Over the past few days, the actions of the Georgian Dream clearly show that they are choosing the path of escalation and leading the country towards a political deadlock. The election of a person with a distinctly anti-Western orientation as president, against the backdrop of mass pro-European demonstrations, by a parliament that, in turn, convened illegitimately, further deepens the constitutional crisis.
At the same time, the increasingly arbitrary practice of detaining citizens gives rise to the feeling that the authorities are completely ignoring not only human rights standards, but even the minimum requirements of Georgia's domestic legislation.
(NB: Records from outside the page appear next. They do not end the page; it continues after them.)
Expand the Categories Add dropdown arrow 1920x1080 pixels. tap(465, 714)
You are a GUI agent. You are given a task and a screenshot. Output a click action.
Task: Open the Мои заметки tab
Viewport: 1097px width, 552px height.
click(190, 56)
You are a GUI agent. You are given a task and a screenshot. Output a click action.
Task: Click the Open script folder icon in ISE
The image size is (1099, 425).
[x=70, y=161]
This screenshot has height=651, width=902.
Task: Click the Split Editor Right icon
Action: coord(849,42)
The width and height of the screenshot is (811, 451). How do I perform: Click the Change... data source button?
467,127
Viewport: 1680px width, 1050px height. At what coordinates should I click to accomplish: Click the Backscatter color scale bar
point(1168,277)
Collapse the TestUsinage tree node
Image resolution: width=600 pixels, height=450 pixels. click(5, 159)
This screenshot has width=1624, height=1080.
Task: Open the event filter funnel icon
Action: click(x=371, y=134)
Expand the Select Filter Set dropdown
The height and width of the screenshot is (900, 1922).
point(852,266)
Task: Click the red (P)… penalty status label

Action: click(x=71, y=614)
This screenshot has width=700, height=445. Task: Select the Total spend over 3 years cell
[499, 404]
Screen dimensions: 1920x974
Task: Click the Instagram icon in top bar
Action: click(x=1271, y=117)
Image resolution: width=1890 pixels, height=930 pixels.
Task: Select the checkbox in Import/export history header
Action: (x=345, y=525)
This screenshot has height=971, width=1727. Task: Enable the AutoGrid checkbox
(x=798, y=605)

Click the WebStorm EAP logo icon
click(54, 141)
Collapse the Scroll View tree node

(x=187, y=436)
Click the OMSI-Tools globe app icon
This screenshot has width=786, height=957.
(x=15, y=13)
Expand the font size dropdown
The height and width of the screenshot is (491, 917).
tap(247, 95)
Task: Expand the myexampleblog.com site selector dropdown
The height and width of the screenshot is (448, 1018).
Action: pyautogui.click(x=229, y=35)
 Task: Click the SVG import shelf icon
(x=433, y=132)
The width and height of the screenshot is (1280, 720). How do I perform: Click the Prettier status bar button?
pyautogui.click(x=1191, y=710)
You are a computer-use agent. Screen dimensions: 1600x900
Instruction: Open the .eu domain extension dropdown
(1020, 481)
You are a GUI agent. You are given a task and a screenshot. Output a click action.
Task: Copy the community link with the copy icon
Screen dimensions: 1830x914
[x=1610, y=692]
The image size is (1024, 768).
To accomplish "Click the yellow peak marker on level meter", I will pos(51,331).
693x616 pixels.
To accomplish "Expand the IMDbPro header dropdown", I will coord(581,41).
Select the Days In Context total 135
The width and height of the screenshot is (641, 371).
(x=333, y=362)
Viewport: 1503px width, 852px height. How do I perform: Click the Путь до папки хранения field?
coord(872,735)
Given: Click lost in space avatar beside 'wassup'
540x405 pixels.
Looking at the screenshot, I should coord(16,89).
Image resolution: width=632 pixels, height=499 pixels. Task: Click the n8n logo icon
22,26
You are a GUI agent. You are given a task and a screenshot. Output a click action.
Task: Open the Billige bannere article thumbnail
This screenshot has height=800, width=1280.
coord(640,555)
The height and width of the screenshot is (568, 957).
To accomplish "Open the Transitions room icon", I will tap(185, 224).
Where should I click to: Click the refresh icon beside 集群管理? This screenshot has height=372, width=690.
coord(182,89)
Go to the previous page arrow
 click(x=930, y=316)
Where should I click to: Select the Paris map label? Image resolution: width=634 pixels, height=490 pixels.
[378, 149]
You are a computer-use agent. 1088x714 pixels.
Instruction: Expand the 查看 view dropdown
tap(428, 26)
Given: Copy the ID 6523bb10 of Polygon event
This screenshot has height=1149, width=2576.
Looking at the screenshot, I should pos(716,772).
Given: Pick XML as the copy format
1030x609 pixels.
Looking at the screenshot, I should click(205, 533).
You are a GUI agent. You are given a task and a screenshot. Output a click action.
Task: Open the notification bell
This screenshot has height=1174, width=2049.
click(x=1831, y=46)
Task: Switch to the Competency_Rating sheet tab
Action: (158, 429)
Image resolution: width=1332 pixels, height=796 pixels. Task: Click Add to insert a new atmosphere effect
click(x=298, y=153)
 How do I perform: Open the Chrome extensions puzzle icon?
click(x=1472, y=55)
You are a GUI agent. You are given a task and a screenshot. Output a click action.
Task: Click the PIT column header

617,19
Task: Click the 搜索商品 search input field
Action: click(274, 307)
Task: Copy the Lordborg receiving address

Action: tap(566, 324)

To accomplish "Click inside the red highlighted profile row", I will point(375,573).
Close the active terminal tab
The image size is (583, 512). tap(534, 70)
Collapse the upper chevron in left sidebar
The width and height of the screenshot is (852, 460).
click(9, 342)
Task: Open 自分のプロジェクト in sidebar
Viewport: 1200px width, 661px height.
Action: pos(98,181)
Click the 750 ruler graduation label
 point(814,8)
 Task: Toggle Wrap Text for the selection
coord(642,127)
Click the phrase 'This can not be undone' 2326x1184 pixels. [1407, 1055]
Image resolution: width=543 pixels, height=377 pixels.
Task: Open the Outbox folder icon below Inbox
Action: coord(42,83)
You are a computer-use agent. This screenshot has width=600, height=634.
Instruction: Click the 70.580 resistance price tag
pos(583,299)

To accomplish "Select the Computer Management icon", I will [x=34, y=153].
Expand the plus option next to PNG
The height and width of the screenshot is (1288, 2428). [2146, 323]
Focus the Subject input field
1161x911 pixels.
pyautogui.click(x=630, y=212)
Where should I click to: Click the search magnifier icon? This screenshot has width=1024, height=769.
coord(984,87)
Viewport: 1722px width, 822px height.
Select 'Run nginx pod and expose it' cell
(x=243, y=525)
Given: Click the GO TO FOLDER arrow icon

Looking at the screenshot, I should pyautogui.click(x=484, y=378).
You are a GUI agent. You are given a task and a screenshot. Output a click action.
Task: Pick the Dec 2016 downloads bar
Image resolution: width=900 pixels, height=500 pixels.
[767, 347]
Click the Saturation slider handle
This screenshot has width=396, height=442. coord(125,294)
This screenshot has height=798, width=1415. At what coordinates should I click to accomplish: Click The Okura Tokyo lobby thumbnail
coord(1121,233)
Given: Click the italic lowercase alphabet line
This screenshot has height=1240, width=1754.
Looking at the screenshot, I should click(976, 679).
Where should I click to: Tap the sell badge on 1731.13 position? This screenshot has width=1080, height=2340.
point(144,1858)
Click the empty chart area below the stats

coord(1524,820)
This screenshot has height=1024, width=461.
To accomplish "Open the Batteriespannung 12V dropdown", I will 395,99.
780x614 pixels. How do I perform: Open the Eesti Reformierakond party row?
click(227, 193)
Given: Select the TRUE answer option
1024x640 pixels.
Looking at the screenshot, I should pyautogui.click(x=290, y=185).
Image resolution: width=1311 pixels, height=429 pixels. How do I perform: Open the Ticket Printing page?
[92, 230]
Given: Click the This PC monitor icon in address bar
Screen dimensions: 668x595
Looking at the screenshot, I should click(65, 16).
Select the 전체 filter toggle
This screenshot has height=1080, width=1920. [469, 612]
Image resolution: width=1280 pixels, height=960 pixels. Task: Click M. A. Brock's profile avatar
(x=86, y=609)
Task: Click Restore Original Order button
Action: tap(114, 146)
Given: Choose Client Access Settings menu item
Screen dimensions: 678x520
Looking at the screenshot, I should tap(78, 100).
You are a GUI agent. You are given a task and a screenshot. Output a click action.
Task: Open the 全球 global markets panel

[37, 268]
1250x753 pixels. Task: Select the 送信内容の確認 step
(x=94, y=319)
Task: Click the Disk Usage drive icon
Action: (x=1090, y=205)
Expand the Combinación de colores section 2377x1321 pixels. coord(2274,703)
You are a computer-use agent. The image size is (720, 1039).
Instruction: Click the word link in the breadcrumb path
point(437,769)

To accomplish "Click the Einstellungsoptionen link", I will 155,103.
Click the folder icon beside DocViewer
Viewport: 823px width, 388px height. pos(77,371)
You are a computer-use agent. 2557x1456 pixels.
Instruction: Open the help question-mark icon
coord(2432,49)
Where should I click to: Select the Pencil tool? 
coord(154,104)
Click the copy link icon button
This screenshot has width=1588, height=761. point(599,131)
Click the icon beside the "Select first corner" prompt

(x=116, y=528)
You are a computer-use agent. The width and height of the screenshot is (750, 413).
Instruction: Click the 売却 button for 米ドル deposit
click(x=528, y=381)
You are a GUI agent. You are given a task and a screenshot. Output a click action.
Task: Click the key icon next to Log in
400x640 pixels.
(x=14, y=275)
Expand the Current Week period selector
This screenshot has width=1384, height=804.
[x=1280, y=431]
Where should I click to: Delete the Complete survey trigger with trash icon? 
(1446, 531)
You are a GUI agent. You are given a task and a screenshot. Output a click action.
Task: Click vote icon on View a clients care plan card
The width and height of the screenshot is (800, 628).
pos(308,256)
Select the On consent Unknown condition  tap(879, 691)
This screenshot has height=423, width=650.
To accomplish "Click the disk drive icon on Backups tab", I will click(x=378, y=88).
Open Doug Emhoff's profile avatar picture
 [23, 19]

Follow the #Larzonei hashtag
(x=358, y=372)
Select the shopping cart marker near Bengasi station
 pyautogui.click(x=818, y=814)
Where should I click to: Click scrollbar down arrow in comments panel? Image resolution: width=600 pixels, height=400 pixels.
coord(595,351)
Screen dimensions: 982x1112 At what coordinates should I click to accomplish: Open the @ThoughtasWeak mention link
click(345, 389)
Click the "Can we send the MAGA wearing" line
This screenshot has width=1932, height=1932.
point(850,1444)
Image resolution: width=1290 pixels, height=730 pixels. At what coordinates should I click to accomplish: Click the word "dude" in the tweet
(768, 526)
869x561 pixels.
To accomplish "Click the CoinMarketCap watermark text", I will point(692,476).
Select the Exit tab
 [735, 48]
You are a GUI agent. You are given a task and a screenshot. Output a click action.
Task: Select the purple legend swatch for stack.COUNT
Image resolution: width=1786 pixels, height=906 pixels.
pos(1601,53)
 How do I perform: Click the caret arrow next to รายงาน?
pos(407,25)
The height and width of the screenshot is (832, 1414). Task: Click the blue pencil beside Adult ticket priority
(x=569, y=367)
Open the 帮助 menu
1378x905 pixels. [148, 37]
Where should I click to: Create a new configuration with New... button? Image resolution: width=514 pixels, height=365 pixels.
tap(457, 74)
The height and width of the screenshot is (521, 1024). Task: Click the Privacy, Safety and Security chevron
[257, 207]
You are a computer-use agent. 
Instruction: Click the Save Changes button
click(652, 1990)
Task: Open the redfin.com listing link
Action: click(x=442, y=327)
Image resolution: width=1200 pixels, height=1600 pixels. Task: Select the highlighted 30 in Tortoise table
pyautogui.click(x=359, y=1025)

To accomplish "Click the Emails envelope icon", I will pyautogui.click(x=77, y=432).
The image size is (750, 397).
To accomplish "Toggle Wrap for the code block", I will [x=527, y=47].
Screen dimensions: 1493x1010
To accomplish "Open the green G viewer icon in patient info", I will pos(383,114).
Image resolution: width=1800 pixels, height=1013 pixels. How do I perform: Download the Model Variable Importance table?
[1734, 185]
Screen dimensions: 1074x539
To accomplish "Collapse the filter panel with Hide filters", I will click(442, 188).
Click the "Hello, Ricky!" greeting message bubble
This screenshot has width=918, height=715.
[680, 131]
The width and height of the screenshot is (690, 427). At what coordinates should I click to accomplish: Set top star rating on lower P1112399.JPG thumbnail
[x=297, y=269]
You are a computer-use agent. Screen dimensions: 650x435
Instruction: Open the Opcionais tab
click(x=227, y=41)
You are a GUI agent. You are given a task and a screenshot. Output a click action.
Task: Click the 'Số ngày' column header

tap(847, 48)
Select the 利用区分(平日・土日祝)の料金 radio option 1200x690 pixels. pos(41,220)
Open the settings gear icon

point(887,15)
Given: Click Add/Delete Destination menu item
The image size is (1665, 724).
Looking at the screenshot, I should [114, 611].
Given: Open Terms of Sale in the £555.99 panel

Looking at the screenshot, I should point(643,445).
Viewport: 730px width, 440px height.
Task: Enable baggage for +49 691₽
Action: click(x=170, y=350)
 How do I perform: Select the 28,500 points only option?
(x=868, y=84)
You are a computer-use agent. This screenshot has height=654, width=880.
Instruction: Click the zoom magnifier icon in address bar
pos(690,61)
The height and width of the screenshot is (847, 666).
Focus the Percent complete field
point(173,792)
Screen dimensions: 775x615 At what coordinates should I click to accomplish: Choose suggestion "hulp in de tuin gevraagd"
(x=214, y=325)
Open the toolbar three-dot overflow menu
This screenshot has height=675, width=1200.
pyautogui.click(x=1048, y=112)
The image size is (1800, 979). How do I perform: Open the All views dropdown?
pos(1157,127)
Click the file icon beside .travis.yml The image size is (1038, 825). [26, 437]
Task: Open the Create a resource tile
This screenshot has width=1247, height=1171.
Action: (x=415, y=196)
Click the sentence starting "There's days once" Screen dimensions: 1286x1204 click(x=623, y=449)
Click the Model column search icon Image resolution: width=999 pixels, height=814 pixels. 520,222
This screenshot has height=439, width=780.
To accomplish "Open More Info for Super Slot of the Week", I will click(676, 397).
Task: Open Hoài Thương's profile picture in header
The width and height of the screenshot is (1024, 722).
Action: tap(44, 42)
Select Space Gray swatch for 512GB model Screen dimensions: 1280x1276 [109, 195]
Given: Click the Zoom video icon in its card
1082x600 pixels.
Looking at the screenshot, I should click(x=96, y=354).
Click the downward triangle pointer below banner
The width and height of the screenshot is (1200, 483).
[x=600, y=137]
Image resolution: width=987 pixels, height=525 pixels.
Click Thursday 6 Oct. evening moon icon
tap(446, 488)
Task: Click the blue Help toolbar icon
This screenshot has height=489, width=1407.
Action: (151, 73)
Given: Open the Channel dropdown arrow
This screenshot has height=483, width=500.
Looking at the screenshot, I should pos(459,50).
In addition, the legislative amendments recently adopted by the Dream are a departure from the constitutional order in force in the country and, in a number of ways, substantially worsen the established human rights standards. Among these amendments, the following are particularly noteworthy:
- Amendments to the Law on Civil Service to simplify reorganization, which practically abolish guarantees of protection against unlawful dismissal of civil servants and legalize arbitrary procedures for making personnel decisions;
- A blanket ban on masks at gatherings, which is a gross violation of international standards and is motivated by the aim of persecuting and intimidating demonstrators;
- Amendments to the Code of Administrative Offenses, which increase fines for violations committed in connection with assemblies, including damage to the appearance of the city, disruption of traffic, etc.;
- Imposing responsibility on the parent and introducing a rule for fining them when a minor commits an administrative offense (including disobedience to the police).